STATED TASK 1: List every forum username that appears in the fishing forum thread.
STATED TASK 2: In the fishing forum thread, how long a tag end does Wiggler say he has sometimes been leaving?

SOURCE EXCERPT:
* * * * *
I tried flourocarbon line when it first came out and i hated it, it was simply the worst line for a smooth long cast. it wanted to jump off the reel by itself. has the new flouro line gotten any better?


----------



## Wiggler (May 9, 2006)

wargoth said:


> I have noticed however that on braid, you must leave a little bit of a tag end on it or it can slip as it tightens down a little under load and without that tag it can come undone.


The above by war is the secret. With the fireline at least this is the secret. The knot will flex so to speak and without the extra, the knot may come undone. Since I have been leaving sometimes a half inch tag ive NEVER had this knot fail and im usually trying to tear their lips off when I set the hook. Ive never been acused of having a suttle hook set. It is the only knot I tie.


----------



## bkr43050 (Apr 5, 2004)

The Saint said:


> ive been using trilene and i'm having trouble with hook sets. When i set the hook some times the hook just comes off and the line isnt breaking. I ues a Palomar knot for the trilene is there a better knot to use .


I am still trying to understand how this could happen. You said the hook just comes off without the line breaking which would suggest that it may be slipping but like everyone else mentioned I have never had an issue of a palomar knot slipping. I suppose if you did not cinch it down and then cut the tag end very short it could possibly slip the tag end through and then come undone but that still seems unimaginable. You may want to review the Palomar knot tying with someone in person. Viewing the directions on paper or online sometimes can be confusing and perhaps you are missing a step.


----------



## Flashball (Aug 26, 2009)
* * * * *
COLLECTED MATERIAL:
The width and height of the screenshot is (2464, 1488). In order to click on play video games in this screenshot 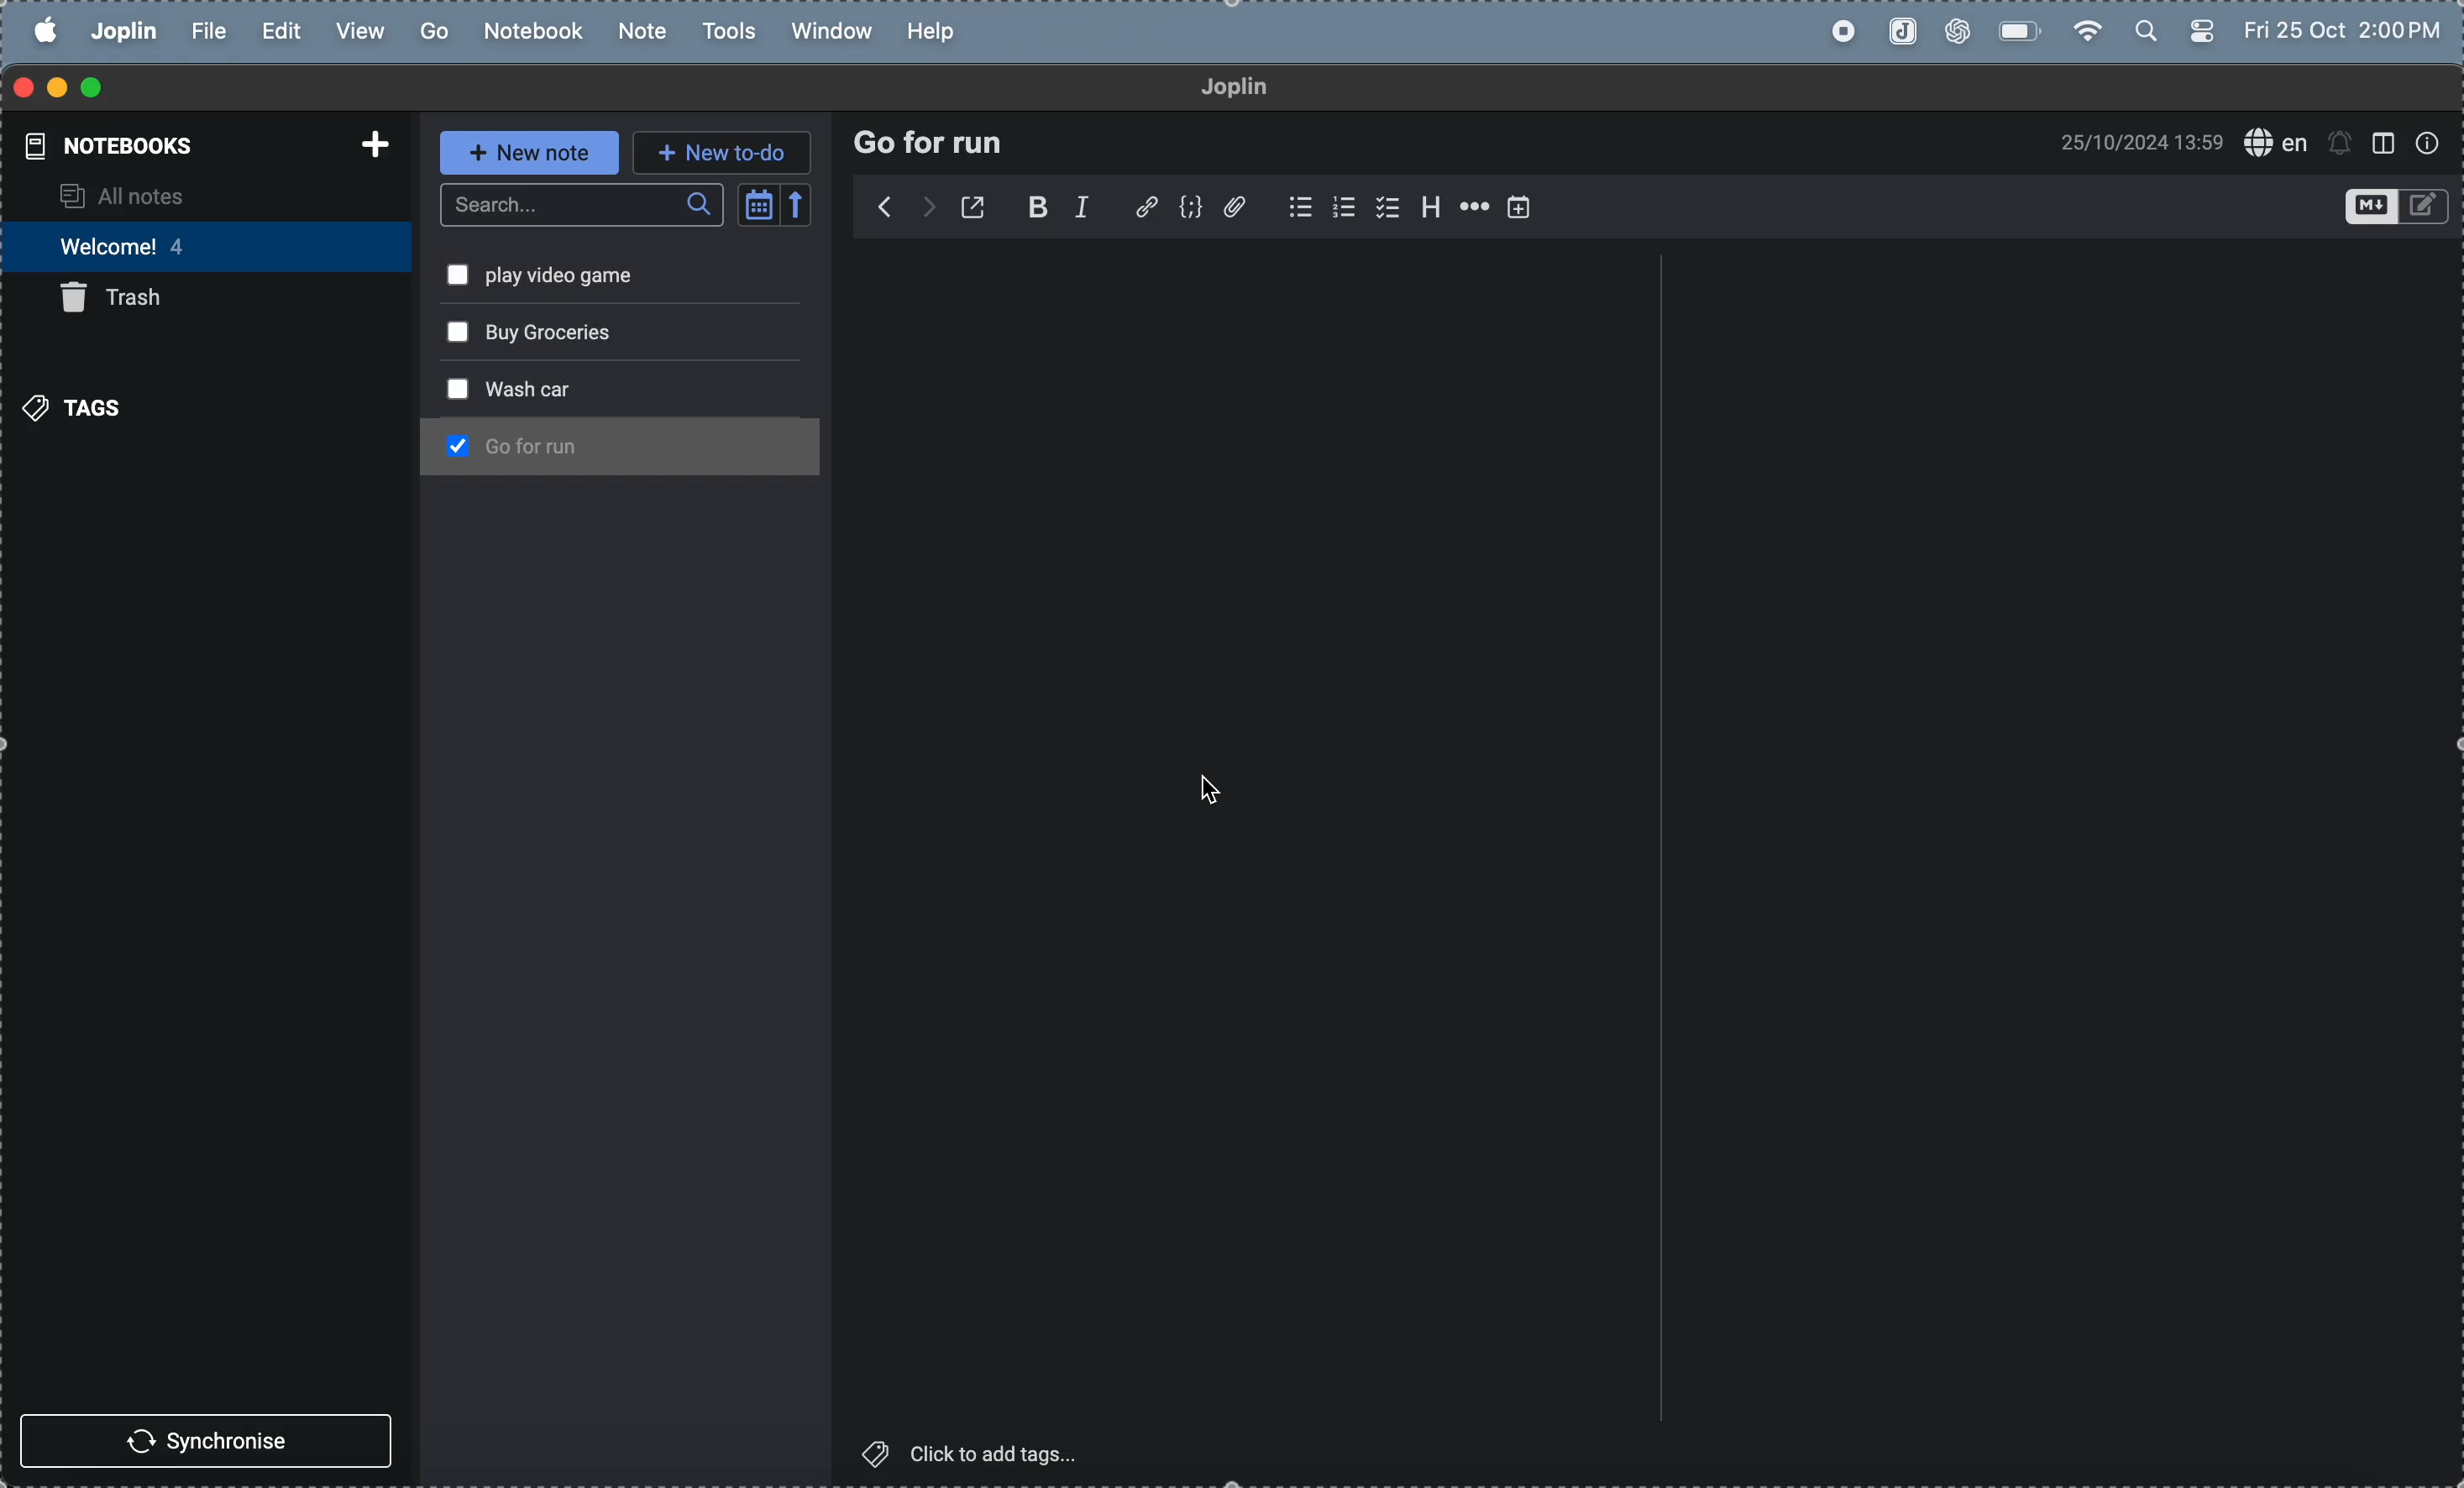, I will do `click(595, 332)`.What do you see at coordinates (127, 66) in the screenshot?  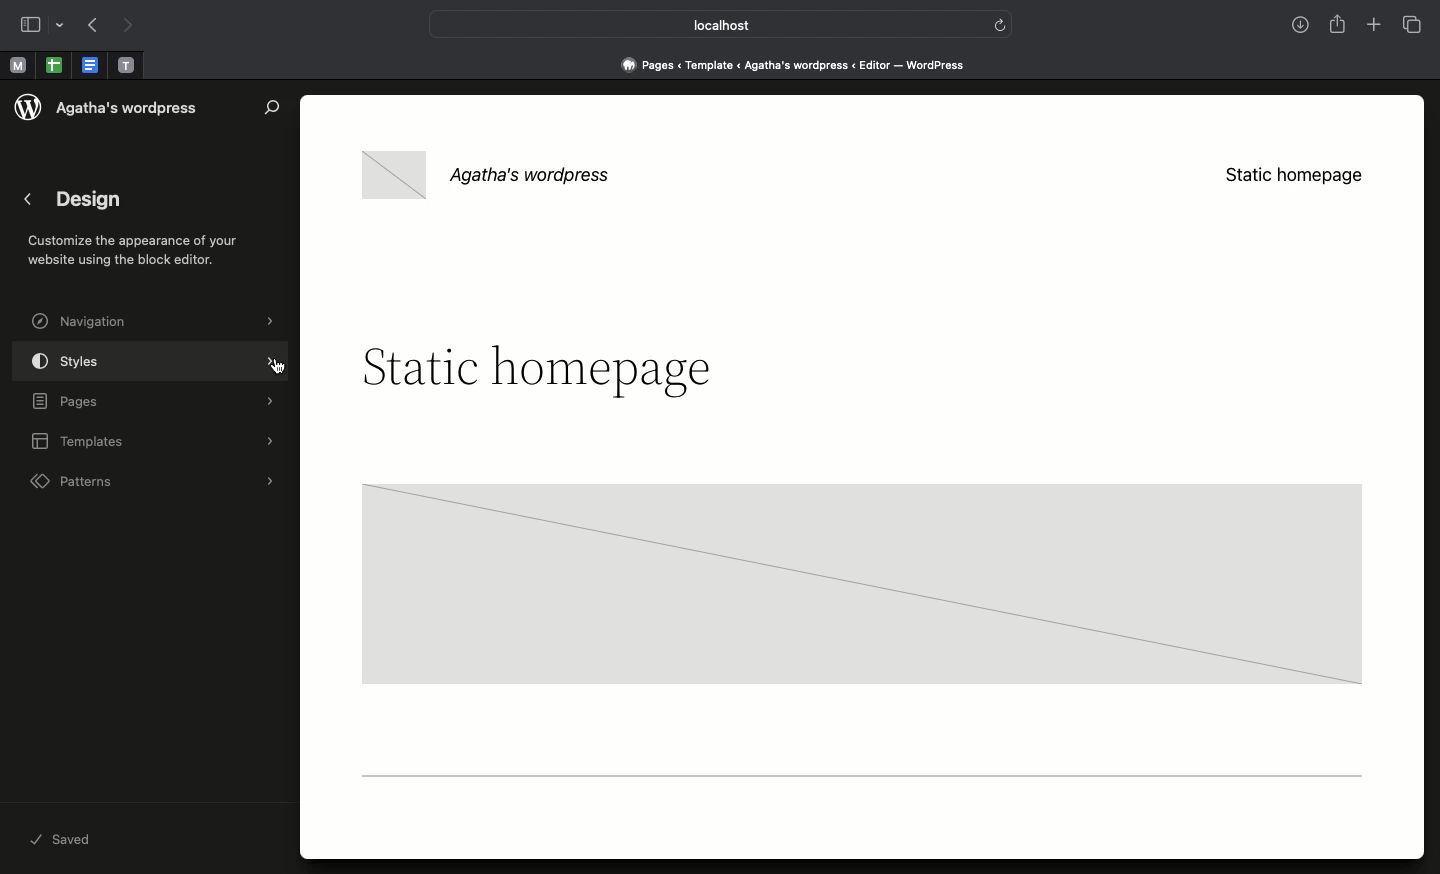 I see `Pinned tab` at bounding box center [127, 66].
* * * * *
CORRECT RESPONSE 1: Wiggler, wargoth, bkr43050, The Saint, Flashball

CORRECT RESPONSE 2: A half inch.